My boss and mentor often says, “Pay for good tools. Just cry once.”
He was a mechanic for years, putting himself through grad school by fixing Volkswagon bugs.
So his philosophy started early and then carried through for many decades throughout his professional life.
He never hesitated to invest in buying computer hardware equipment, a robust phone system, sophisticated software and then the training to learn to use all those things properly.
In starting this career as a writer, I believe the model he showed me was really sound and I have been steadily doing my best to do the same (budget permitting!).
To that end, when Linda asked me to write a guest post on her business blog, I wrote about the costs involved with starting up a writing business (hardware, software, and training) and publishing as an independent.
The article describes the investment costs, (Scrivener $45) and is intended to help a writer think about themselves as a business. Steve Pressfield wrote in the War of Art that he liked the notion of incorporating and then having his entity pay him. Whatever it takes to keep you focused on the job of writing.
As I am learning, there is a constant balance between working on the actual writing and the learning curve associated with marketing the business, ie, selling the books.
As a result, part of my work is now actually to read a large number of these story craft and book marketing books.
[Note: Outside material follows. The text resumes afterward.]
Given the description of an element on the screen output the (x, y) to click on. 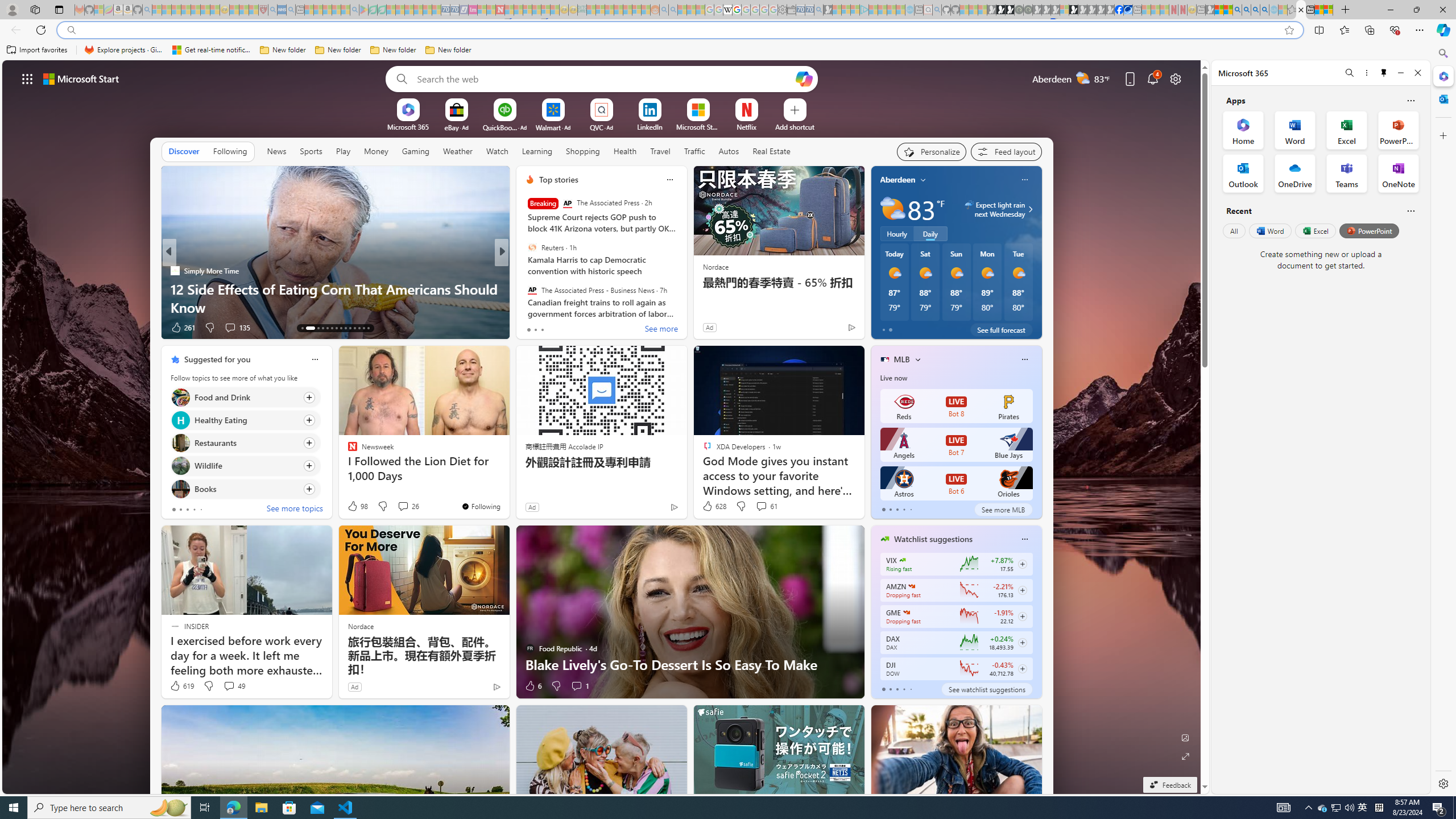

It is quite a tome, and it is free in bits and pieces on Shawn Coyne’s website, but I do highly recommend you order the print version of The Story Grid: What Good Editors Know. It’s an amazing book, and it is oversized, which makes it easy to work out visual things like the Foolscap Method.
It’s actually dropped in price since I first purchased it last year. It’s a reference book, essential for learning story spine and other plotting mechanics. A writer’s tool to be sure.